#### [Problem statement]
Copy out all of the material below line for line, without changing anything.

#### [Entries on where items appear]
## Begin

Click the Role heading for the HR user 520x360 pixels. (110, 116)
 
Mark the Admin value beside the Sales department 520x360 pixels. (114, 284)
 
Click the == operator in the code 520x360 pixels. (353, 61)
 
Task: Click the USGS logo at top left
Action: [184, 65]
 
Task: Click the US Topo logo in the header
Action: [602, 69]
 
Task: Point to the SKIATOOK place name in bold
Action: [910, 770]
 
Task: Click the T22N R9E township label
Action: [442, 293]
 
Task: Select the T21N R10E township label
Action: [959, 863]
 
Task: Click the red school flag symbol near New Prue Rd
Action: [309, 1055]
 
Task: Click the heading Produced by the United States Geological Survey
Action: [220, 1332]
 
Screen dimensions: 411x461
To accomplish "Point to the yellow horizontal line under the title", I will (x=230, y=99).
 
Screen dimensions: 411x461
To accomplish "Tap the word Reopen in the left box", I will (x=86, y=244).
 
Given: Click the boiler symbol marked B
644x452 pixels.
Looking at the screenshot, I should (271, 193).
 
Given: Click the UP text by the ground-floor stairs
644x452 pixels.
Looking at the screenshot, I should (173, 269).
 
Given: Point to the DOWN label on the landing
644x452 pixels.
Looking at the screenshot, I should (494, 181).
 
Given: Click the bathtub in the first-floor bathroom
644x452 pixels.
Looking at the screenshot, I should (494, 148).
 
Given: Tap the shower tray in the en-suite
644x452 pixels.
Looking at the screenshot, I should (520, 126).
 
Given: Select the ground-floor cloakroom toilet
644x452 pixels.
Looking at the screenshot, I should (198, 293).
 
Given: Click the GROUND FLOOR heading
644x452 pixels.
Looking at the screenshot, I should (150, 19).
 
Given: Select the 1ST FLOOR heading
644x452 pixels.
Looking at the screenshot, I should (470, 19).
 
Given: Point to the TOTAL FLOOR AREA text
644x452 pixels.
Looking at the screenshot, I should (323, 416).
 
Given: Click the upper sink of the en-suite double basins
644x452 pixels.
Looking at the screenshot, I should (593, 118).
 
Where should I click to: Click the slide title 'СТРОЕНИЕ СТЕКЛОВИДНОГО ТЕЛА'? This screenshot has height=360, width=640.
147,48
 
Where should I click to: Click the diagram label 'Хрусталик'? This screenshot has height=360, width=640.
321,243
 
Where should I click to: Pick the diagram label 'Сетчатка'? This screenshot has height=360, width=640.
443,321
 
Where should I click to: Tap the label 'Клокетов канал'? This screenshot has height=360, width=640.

## End

#### [Result of the exercise]
Click the Role heading for the HR user 520x360 pixels. (110, 116)
 
Mark the Admin value beside the Sales department 520x360 pixels. (114, 284)
 
Click the == operator in the code 520x360 pixels. (353, 61)
 
Task: Click the USGS logo at top left
Action: [184, 65]
 
Task: Click the US Topo logo in the header
Action: [602, 69]
 
Task: Point to the SKIATOOK place name in bold
Action: [910, 770]
 
Task: Click the T22N R9E township label
Action: [442, 293]
 
Task: Select the T21N R10E township label
Action: [959, 863]
 
Task: Click the red school flag symbol near New Prue Rd
Action: [309, 1055]
 
Task: Click the heading Produced by the United States Geological Survey
Action: [220, 1332]
 
Screen dimensions: 411x461
To accomplish "Point to the yellow horizontal line under the title", I will (x=230, y=99).
 
Screen dimensions: 411x461
To accomplish "Tap the word Reopen in the left box", I will (x=86, y=244).
 
Given: Click the boiler symbol marked B
644x452 pixels.
Looking at the screenshot, I should (271, 193).
 
Given: Click the UP text by the ground-floor stairs
644x452 pixels.
Looking at the screenshot, I should (173, 269).
 
Given: Point to the DOWN label on the landing
644x452 pixels.
Looking at the screenshot, I should (494, 181).
 
Given: Click the bathtub in the first-floor bathroom
644x452 pixels.
Looking at the screenshot, I should (494, 148).
 
Given: Tap the shower tray in the en-suite
644x452 pixels.
Looking at the screenshot, I should (520, 126).
 
Given: Select the ground-floor cloakroom toilet
644x452 pixels.
Looking at the screenshot, I should (198, 293).
 
Given: Click the GROUND FLOOR heading
644x452 pixels.
Looking at the screenshot, I should (150, 19).
 
Given: Select the 1ST FLOOR heading
644x452 pixels.
Looking at the screenshot, I should (470, 19).
 
Given: Point to the TOTAL FLOOR AREA text
644x452 pixels.
Looking at the screenshot, I should (323, 416).
 
Given: Click the upper sink of the en-suite double basins
644x452 pixels.
Looking at the screenshot, I should (593, 118).
 
Where should I click to: Click the slide title 'СТРОЕНИЕ СТЕКЛОВИДНОГО ТЕЛА'? This screenshot has height=360, width=640.
147,48
 
Where should I click to: Click the diagram label 'Хрусталик'? This screenshot has height=360, width=640.
321,243
 
Where should I click to: Pick the diagram label 'Сетчатка'? This screenshot has height=360, width=640.
443,321
 
Where should I click to: Tap the label 'Клокетов канал'? This screenshot has height=360, width=640.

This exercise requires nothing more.